Before Bernie Madoff got caught, before Hurricane Katrina and Fukushima devastated cities, and before ISIS formed, there was an expert for each one of those events warning people in power that it would happen. What did those powerful people do? Absolutely nothing. These experts are called ‘Cassandras’ in hindsight, because as global security expert Richard A. Clarke explains in a previous Big Think video: “Cassandra in Greek mythology was a woman cursed by the gods. The curse was that she could accurately see the future. It doesn’t sound so bad until you realize the second part of the curse, which was no one would ever believe her. And because she could see the future and no one was paying attention to her, she went mad.” So how can we graduate from sheepishly identifying Cassandras in hindsight, to recognising and acting on their real predictions before the impending chaos hits? It’s tough because everyone and their uncle is trying to get in on the prediction game. Who can you trust?

Big Think

It’s called the “Cassandra Predicament” or the “Cassandra Dilemma”. In literary terms, it’s a metaphor. The Cassandra metaphor is applied by some psychologists to individuals who experience physical and emotional suffering as a result of distressing personal perceptions, and who are disbelieved when they attempt to share the cause of their suffering with others, in which case it’s “Cassandra Syndrome”.

Cassandra Metaphor As Horror Trope

In a classic example of the Cassandra horror trope, even the police don’t believe Jill (Amanda Seyfried) was ever abducted by a crazed serial killer. They believe she is the crazy one.

Emily Asher-Perrin describes the problem with this trope at Tor.com:

Some of [the lessons of horror stories] are cautionary, which explains all the teenaged kids making bad spring break choices. But some of these lessons are simply mirror images of terrors we know all too well—like a girl telling someone that she isn’t comfortable, and being told in response that she’s the worst kind of downer for daring to admit it.

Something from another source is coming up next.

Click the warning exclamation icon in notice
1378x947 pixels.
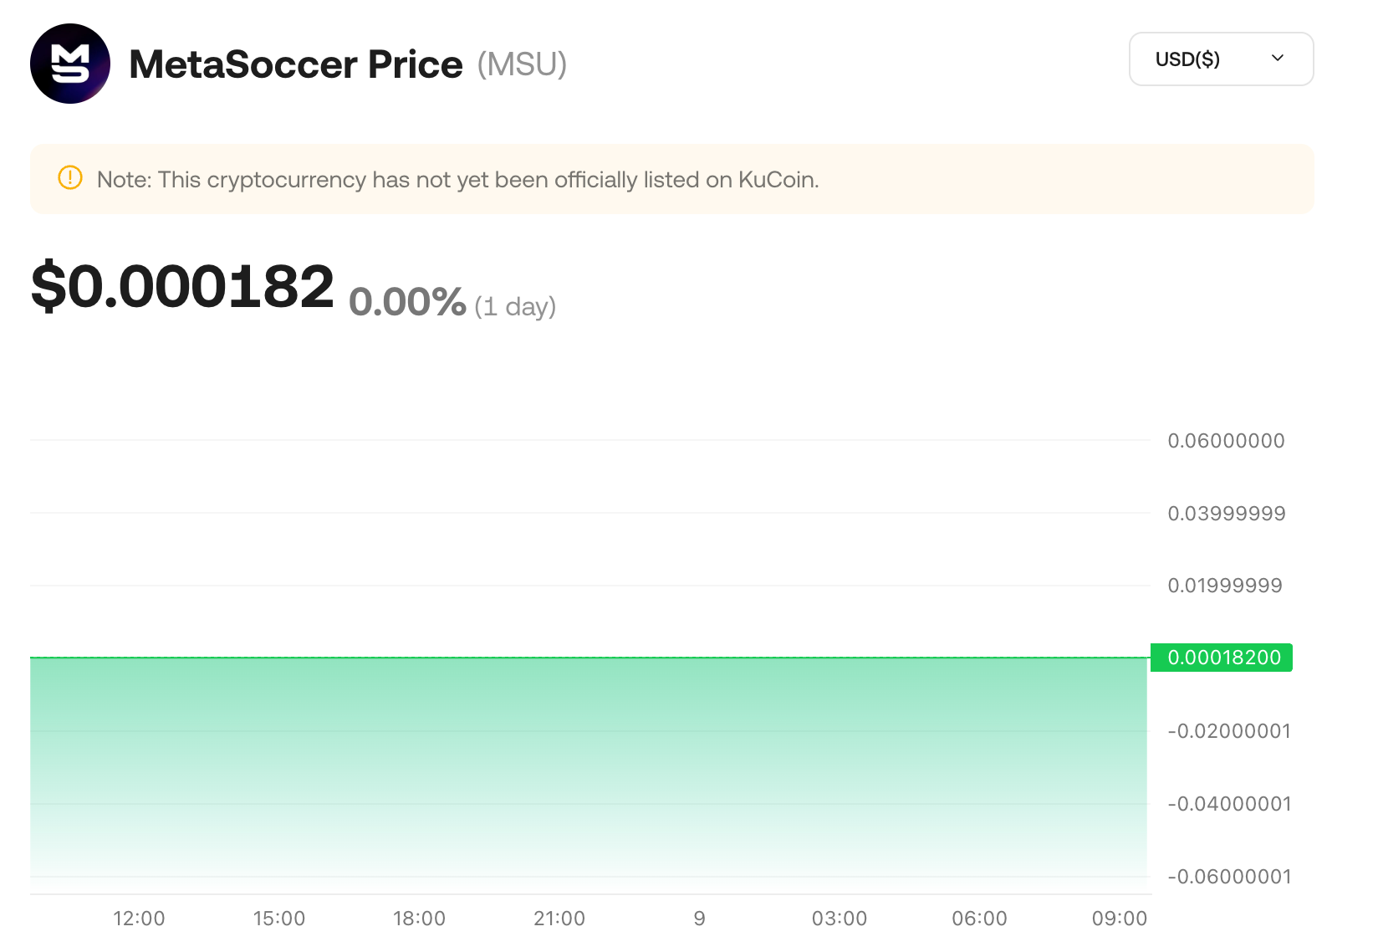(x=70, y=178)
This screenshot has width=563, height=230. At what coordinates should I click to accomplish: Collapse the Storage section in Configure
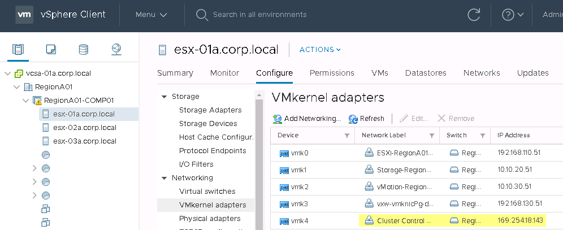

I hate this trope more than anything, perhaps because of its ubiquity. Or perhaps because it asks the most basic question of all, one that our society struggles to answer even to this day:

Why didn’t you believe her?

She told you she heard something, or saw it out of the corner of her eye. She told you she was scared, that she didn’t want to go into that boarded up house or creaky old cabin, that she didn’t want to keep making out, that she didn’t like this corner of the woods. She told you she was scared and you laughed at her. She told you she had a bad feeling and you thought it was adorable. She whined at you and she tugged at your sleeve and sometimes she even begged you to leave it, to just go home deal with it all later. You thought that made her a wet blanket, or worse, a tease. As though that somehow mattered more than the sanctity of her life. Or yours.

But she was right. And you were wrong. And if you had just listened….

Every woman knows what this feels like, they know what it means. They know how hard the world works not to believe them. And this particular narrative device always feels like a pointed jab, a great big spotlight on that precise problem.

The Peril of Being Disbelieved and the Intuition of Women

What does this hackneyed, sexist horror trope have to do with Chicken Little?

These fables each exist at the extreme end of a continuum. Let’s call it the Continuum of Disbelief. While Chicken Little sees danger where there is none, and everyone believes him without questioning, Sarah Connor sees horror within the setting of The Terminator, is correct, and no one believes her. She ends up in a psychiatric hospital.

They do have something in common: The stars of the story meet a sorry end, or in ‘happy’ versions they win a pyrrhic victory.

But if we, as individuals, don’t voice our concerns, the Cassandras keep quiet. There is only one useful takeaway moral in Chicken Little fables, and it is not ‘Keep quiet when the world alarms you’. It is ‘Question what you see, feel and hear’.